[Data for locating words and elements]
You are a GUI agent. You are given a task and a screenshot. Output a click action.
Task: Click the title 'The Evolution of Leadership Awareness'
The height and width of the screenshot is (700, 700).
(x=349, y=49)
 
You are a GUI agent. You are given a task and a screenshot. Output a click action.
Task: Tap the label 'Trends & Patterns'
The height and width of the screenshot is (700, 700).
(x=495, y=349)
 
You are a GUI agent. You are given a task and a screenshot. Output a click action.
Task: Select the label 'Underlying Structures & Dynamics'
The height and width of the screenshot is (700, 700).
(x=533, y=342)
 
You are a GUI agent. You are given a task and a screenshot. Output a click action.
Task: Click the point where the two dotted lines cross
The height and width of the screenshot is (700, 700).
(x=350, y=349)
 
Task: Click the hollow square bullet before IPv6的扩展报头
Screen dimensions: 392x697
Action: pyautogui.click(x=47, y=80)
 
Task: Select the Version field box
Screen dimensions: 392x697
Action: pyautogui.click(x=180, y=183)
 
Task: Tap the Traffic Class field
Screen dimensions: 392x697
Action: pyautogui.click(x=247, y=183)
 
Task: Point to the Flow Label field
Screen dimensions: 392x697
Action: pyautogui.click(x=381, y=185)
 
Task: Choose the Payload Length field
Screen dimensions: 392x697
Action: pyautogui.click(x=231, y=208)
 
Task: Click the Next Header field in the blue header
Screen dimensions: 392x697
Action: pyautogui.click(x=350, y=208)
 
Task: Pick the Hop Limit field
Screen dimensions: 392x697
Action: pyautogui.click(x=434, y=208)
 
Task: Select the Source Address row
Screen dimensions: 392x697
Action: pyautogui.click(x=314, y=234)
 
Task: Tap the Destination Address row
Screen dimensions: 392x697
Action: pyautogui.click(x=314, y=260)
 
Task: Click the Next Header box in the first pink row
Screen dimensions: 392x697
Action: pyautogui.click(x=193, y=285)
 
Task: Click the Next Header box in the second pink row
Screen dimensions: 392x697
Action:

:: WHAT YOU HAVE TO DO ::
Pull out every line in the listing above that contains the string "pyautogui", and copy each one unchanged.

:: EXERCISE OUTPUT ::
Action: pyautogui.click(x=47, y=80)
Action: pyautogui.click(x=180, y=183)
Action: pyautogui.click(x=247, y=183)
Action: pyautogui.click(x=381, y=185)
Action: pyautogui.click(x=231, y=208)
Action: pyautogui.click(x=350, y=208)
Action: pyautogui.click(x=434, y=208)
Action: pyautogui.click(x=314, y=234)
Action: pyautogui.click(x=314, y=260)
Action: pyautogui.click(x=193, y=285)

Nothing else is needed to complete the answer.